» **Given request**:
Can you transcribe, word for word, the part of the post on the Al Jefferson trade starting at "2. In Al Jefferson’s" and ending at "healthier with age."?

## begin Document section

Al Jefferson Era (7/31/07 - 7/13/10)

Al Jefferson has been traded to the Utah Jazz for two future 1st round picks, one of which originates with Memphis and the other with Utah. As is protocol with the vocal majority of disillusioned Wolves fans, the initial reaction was one of shock, terror, self-pity and rage. Now that we’ve had a few minutes to digest the deal, let me offer six reasons why dealing Jefferson in the fashion they did is not in fact the catalyst for Armageddon as it may have originally been portrayed.

 

1. If David Kahn could have got more for Jefferson, he would have. Dealing Jefferson within the division signals that Kahn was merely looking for the best return. Utah presented that. Those who complained about not trading Jefferson for someone like Andre Igoudala or Danny Granger or Josh Smith or Kevin Martin are forgetting one vital component: trading requires two willing parties. The market on a given player is only what someone is willing to pay, and clearly, the market for Jefferson wasn’t exactly booming.

2. In Al Jefferson’s three seasons as the focal point of the offense the Wolves won 22, 24 and 15 games, respectively. It’s hard to justify dedicating 25% of your cap to a guy who can’t, even by sheer force of will, get the team to 30 wins. Put any true star (in other words, someone worthy of eating a fourth of your payroll) on the worst team in the league and they still get 30 wins.

3. Al Jefferson is only 25 years old but has already run up a notable injury history. Nagging injuries in Boston were one thing, but tearing his ACL two seasons ago put him on a whole different level. I’m not saying players haven’t come back from ACL tears, but guys his size, who were already heavy footed to begin with, typically don’t get healthier with age.

## end Document section
## begin Entries

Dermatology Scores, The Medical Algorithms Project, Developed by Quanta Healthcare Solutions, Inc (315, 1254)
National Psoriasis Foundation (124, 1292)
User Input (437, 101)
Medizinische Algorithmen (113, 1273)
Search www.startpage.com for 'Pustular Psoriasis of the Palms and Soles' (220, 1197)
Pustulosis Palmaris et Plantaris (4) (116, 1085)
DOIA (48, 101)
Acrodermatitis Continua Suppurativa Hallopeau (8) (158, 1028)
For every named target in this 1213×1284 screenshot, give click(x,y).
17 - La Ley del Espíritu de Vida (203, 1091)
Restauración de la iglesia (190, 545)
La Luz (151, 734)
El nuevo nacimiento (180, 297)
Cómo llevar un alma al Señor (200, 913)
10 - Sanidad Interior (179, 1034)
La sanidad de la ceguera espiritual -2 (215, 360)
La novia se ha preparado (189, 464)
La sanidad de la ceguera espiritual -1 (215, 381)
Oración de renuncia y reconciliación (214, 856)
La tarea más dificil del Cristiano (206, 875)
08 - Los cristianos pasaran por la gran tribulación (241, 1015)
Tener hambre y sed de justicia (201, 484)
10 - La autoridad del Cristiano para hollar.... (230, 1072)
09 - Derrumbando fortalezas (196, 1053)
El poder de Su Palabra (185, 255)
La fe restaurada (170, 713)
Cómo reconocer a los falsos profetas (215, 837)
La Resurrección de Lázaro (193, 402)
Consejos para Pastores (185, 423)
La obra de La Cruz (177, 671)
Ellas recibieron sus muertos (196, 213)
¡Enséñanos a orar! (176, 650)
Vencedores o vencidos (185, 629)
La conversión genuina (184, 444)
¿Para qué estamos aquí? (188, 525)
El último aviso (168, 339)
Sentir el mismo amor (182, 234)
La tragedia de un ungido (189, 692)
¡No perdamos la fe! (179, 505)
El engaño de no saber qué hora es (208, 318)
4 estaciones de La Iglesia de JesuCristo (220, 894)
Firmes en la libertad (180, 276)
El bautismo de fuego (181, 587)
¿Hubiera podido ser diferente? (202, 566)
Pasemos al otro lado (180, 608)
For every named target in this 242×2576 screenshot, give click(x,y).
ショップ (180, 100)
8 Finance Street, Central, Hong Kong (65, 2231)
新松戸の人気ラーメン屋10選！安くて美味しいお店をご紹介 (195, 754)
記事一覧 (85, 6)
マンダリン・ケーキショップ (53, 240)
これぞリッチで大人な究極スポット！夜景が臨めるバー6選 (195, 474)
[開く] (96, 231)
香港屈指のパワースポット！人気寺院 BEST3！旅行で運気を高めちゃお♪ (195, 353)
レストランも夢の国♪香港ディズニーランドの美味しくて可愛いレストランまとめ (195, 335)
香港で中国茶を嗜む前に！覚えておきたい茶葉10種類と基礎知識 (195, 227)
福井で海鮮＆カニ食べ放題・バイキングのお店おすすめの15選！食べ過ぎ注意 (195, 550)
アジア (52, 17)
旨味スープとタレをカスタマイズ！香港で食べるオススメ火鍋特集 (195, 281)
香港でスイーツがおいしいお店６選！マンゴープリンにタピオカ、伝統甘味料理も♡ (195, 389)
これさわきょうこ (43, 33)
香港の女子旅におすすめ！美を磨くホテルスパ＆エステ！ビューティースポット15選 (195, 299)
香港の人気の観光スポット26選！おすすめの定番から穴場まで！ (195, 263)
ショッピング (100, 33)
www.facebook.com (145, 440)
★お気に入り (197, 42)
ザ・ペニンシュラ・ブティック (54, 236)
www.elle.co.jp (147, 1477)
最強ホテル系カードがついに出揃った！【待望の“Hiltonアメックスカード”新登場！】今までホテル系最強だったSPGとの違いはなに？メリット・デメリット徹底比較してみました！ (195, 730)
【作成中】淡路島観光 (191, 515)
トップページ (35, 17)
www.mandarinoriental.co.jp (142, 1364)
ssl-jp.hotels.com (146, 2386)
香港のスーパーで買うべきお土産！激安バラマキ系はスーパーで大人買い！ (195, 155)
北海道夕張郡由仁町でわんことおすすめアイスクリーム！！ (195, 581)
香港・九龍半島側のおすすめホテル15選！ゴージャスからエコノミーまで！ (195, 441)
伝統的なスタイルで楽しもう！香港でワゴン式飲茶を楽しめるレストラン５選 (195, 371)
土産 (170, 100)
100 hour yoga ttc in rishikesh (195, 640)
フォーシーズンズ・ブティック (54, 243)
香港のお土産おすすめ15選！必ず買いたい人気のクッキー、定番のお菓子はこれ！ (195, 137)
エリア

## end Entries

» **Response below**:
2. In Al Jefferson’s three seasons as the focal point of the offense the Wolves won 22, 24 and 15 games, respectively. It’s hard to justify dedicating 25% of your cap to a guy who can’t, even by sheer force of will, get the team to 30 wins. Put any true star (in other words, someone worthy of eating a fourth of your payroll) on the worst team in the league and they still get 30 wins.

3. Al Jefferson is only 25 years old but has already run up a notable injury history. Nagging injuries in Boston were one thing, but tearing his ACL two seasons ago put him on a whole different level. I’m not saying players haven’t come back from ACL tears, but guys his size, who were already heavy footed to begin with, typically don’t get healthier with age.